I actually prefer this style: there’s one form of highlighting for the operator, and another used for both operands. But the subscripts work differently: there’s one form of highlighting for the left-hand side, and a different form for both the operator and the “right”-hand side. I guess this is a consequence of the operator being made of up multiple, non-adjacent symbols (the two square brackets), but I honestly don’t think I like it.

Files vs REPL

None of this seems to work in the REPL, even if you define a function to wrap the dirty work:

>>> def bad():
...     'test'[:0][0]
... 
>>> bad()
Traceback (most recent call last):
  File "<stdin>", line 1, in <module>
  File "<stdin>", line 2, in bad
IndexError: string index out of range

It used to make sense to suppress all the code in REPL tracebacks, since clearly the error is referring to the code that you just typed, and it’s right there.
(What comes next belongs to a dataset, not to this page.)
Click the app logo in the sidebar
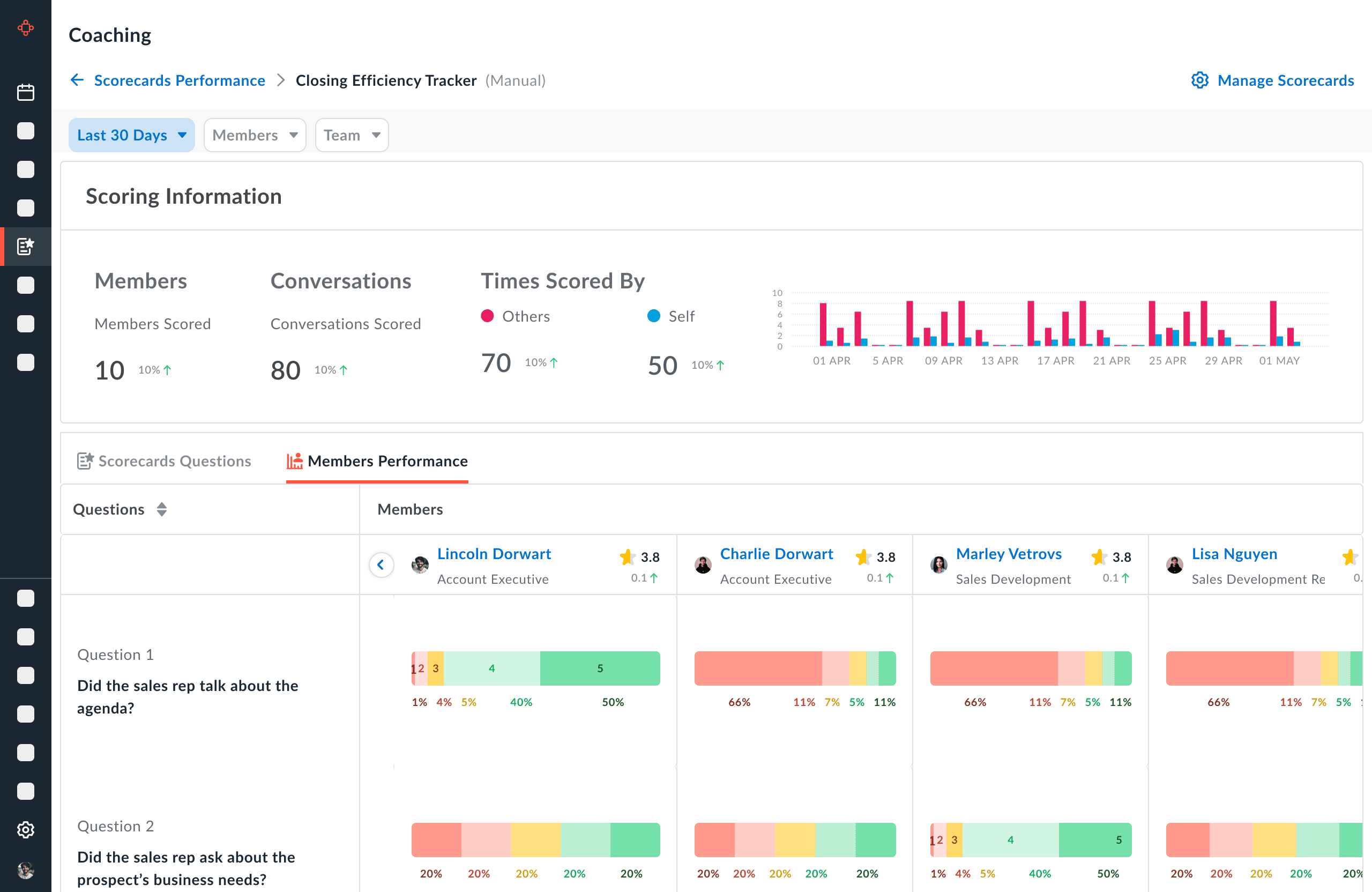Viewport: 1372px width, 892px height. [25, 28]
However, now that there’s functionality to highlight parts of the line, suppressing the code misses the opportunity to do that highlighting and explain which string index was out of range.

The error messages

Since Python can now see what source code corresponds to the operands of the failed operation, why not incorporate that information into the message? Better yet, show the values as well. And while we’re at it, AttributeError ought to be able to distinguish between gets and sets.

Examples could look like:

    [None][0][1]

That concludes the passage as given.